> What you are asked to do: In the parliamentary answer on performance targets below, in what share of cases must briefs be submitted to counsel within agreed timescales?
── Text extract ──
Tony Wright: To ask the Solicitor-General if she will list the performance targets that her Department, its agencies and non-departmental public bodies are required to meet, apart from those set out in the public service agreements for 1999 to 2002 and 2001 to 2004; and if she will specify for each target (a) who sets it and (b) who monitors achievement against it. 
The Solicitor-General [holding answer 10 June 2002]: There are many performance targets contained in public service agreements or service delivery agreements that affect the Departments for which the Attorney General is responsible. Government targets set and monitored centrally cover a range of initiatives and projects. The information provided below is based on additional performance targets: Crown Prosecution Service
Apart from those set out in the public service agreements for 19992002 and 2001 to 2004, the CPS Business Plan for 200203 requires the following targets to be met:
Serving committal papers to the defence within agreed timescales in 80 per cent of cases.
Submitting briefs to counsel within agreed timescales in 83.5 per cent of cases.
───
── Data block ──
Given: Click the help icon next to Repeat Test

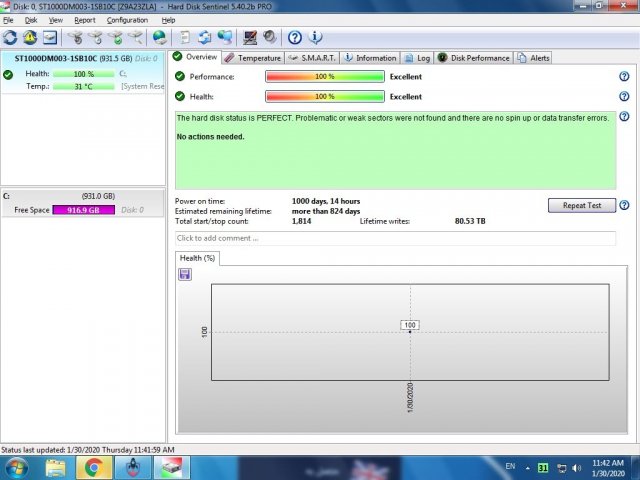Looking at the screenshot, I should [624, 205].
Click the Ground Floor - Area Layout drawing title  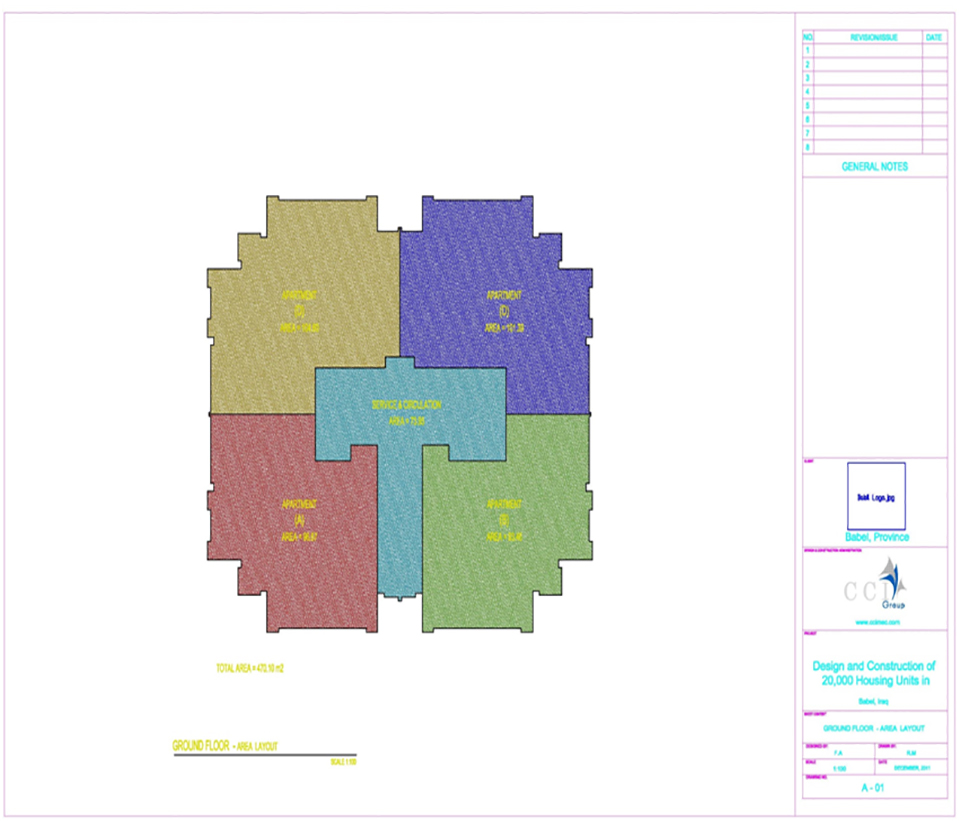tap(224, 746)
───
> The answer: 83.5 per cent of cases.